Anuja Sapkota 2019
Nepal, Ph.D. Candidate, Department of Conflict, Peace and Development Studies, Tribhuvan University, Nepal
A study of the Transitional Justice Process in Nepal: Narratives of the Victims
Brief Project Description
The ten years of armed conflict (1996-2006) between the then Maoist Party of Nepal (CPN-Maoist) and the Government of Nepal ended with ‘The Comprehensive Peace Agreement’ signed on November 21st, 2006-which pointed out the urgency of establishing the transitional justice system within 6 months of signing of the agreement to address the victims of a decade long armed conflict. While the two commissions– ‘Truth and Reconciliation Commission (TRC)’ and ‘The Commission on the Investigation of Disappeared Persons (CIEDP)’ were formed only after 8 years on August 2014. In these five years 60,000 cases in TRC and 3,093 cases in CIEDP has been registered, consultations for the new bill to amend the Truth and Reconciliation Act has been conducted as the earlier bill was criticized to have been brought without any consultation with victims and being in favor of amnesty- which had the landmark Supreme Court order in February 2015 rejecting the possibility of amnesties against the perpetrators of serious human rights abuses during the insurgency.
In this context-victims, human rights organizations and peace building organizations are still skeptical if victims would ever be addressed by the government and if the commissions would really work according to its objectives, and if the transitional justice process of Nepal would be bottom up (victim-centric) or elite-centric top down approach?

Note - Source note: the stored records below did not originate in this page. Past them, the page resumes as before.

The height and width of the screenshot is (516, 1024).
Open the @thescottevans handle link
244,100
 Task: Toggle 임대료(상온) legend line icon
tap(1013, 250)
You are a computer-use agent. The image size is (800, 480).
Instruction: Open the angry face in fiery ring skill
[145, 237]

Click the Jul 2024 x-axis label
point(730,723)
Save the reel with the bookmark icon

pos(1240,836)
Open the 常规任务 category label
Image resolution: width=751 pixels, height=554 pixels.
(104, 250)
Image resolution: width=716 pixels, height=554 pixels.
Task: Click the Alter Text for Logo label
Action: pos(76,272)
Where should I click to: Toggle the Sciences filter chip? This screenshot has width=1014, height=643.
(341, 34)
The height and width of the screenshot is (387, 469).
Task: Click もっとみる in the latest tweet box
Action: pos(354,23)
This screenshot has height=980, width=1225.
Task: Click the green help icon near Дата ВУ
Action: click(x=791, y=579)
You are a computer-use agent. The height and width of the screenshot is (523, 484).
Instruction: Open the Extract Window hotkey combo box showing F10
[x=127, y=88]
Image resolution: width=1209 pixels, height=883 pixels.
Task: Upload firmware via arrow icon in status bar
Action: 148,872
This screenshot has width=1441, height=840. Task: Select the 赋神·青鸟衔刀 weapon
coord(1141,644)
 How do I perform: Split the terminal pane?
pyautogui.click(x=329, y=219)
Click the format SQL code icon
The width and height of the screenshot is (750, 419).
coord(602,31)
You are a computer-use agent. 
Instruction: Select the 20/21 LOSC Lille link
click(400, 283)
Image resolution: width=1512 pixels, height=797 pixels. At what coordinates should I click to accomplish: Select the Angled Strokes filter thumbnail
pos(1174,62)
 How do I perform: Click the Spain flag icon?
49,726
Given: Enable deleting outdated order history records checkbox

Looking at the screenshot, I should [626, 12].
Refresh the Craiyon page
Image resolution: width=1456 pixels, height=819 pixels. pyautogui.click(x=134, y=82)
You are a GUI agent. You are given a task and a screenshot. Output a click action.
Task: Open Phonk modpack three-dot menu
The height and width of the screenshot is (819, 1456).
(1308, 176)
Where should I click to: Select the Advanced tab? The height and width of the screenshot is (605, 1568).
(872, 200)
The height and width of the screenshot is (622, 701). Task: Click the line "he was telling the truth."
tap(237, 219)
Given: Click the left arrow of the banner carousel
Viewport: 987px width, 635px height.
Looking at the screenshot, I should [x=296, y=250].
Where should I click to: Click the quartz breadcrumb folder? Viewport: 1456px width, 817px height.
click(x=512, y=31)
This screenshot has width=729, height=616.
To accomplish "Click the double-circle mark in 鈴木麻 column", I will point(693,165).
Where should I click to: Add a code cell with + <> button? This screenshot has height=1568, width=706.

In many of the agreements that formalized the peace process, including the Comprehensive Peace Agreement (2006) and the Interim Constitution (2008), the parties to the conflict pledge to address the victims of the conflict. However, at present the whole process of Transitional Justice in Nepal is critiqued to be elite centric, state driven political motive which raises the questions in the present whether it will follow the bottom up approaches in dealing with the past to build a peaceful future? Or the top down approach just to tick the process off the list in the peace process?
In this context, the proposed research aims to study the transitional justice process of Nepal, its approaches, and how do those approaches addresses the victims of armed conflict in Nepal. This research further aims to document the narratives of the victims in a form of ethnographic research report and later would like to develop an info graphics video to present the findings of the research which will be a testimony of a transitional justice process of Nepal. The findings will be shared with policy makers, civil society (peace building and human rights organizations), academicians and public at large within Nepal and abroad in order to promote positive and sustainable peace.